Poverty in a 3rd world country sometimes looks like this; today it did for someone we know.

Your child is sick, seriously sick, he needs a blood transfusion, but has to be transferred to another hospital because not all hospitals are created equal here. Luckily you are able to transport him 30 minutes by motorbike, because an "ambulance" costs much more than you can afford. However, before your child can get the help he needs, you have to go home and find someone to buy some of your maize (dried corn) so you have some money to get proper care started. Selling this maize also means you will have less to feed your family. There is no government agency that can help you cover the cost, there is no guarantee you can sell your maize, there is no starting medical care without payment first, there is no (usually) payment for the days you can't work and there is no GoFundMe. It is up to you to get the money you need so your child can get the help he needs.

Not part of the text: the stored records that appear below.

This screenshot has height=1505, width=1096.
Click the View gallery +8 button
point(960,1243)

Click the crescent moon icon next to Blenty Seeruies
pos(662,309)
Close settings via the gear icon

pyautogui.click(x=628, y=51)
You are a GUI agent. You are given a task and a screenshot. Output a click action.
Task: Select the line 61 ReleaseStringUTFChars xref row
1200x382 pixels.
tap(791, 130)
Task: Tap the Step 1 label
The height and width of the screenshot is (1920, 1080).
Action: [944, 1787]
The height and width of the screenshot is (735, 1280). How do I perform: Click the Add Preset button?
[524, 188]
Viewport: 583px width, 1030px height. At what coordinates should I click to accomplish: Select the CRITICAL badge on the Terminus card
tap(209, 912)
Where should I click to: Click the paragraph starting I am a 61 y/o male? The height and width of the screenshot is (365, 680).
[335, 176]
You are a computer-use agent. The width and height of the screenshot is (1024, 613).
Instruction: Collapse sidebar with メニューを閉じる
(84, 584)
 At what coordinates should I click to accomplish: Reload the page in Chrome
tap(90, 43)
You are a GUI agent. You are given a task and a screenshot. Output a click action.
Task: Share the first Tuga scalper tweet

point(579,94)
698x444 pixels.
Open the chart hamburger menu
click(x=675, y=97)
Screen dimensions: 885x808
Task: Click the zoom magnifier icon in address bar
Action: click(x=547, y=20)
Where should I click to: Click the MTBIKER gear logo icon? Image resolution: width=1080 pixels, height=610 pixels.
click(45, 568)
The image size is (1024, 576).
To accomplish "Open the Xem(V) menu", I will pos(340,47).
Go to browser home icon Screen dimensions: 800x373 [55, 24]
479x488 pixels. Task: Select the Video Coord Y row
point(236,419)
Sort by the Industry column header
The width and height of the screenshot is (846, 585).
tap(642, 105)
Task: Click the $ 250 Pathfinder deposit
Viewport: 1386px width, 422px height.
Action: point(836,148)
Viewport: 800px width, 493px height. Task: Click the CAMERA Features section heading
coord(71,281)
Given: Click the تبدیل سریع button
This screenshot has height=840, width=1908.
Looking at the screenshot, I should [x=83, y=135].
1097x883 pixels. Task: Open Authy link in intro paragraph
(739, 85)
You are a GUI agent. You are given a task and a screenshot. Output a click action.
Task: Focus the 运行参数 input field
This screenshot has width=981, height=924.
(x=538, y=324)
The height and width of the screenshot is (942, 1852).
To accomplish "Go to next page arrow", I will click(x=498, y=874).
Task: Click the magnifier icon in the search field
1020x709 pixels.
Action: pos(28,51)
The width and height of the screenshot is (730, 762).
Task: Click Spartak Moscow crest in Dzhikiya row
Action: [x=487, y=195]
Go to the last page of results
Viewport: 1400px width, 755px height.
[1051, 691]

This is a regular occurrence in our area of Kenya...this is a level of poverty that I can't wrap my head around. I grew up where we got medical help first and paid later. I grew up where if your family was facing a hard time, government assistance was available. I grew up and parented with a "freedom" that if I or my child needed medical care we could get it immediately and I could figure out how to pay later. The poverty our area lives in is one of the reasons I always say that after prayer, money is our biggest need. We have needs, our village has needs, our staff has needs and that never stops. Everyone around us is facing challenges that we can't even fully understand.

Thankfully today we were able to step in and allow things to go down a smoother and faster road. I was notified that we had an employee with an emergency that needed to leave. Through being the "question queen" I was able to get the full picture I shared with y'all above. Jeff had some cash so we just handed some over and sent our employee straight to the hospital because his child needed help right then. We were only able to do this due to the burden God has placed on the hearts of donors and the obedience that y'all have followed through with. You can't fully know what it means to us to be trusted with this kind of responsibility and you can't know what it means to those being helped. While you will likely not ever meet this family they have been blessed by your generosity.

We just got an update that the child has high malaria and is being treated via IV for that currently. The hospital has ordered blood from a nearby town and it should be at the hospital tomorrow, he will be transfused then. After the transfusion they will keep him for at least 24 more hours.

Please keep us in prayer (us and the ones we work with and around)...the needs are huge here. The needs are often overwhelming here. The needs can and will weigh you down quickly here, because the reality is that we can't fix them all. The reality is that situations like I first described make me mad and sad and drive me to do more and more, to draw nearer and nearer to Jesus and to follow Him more and more closely.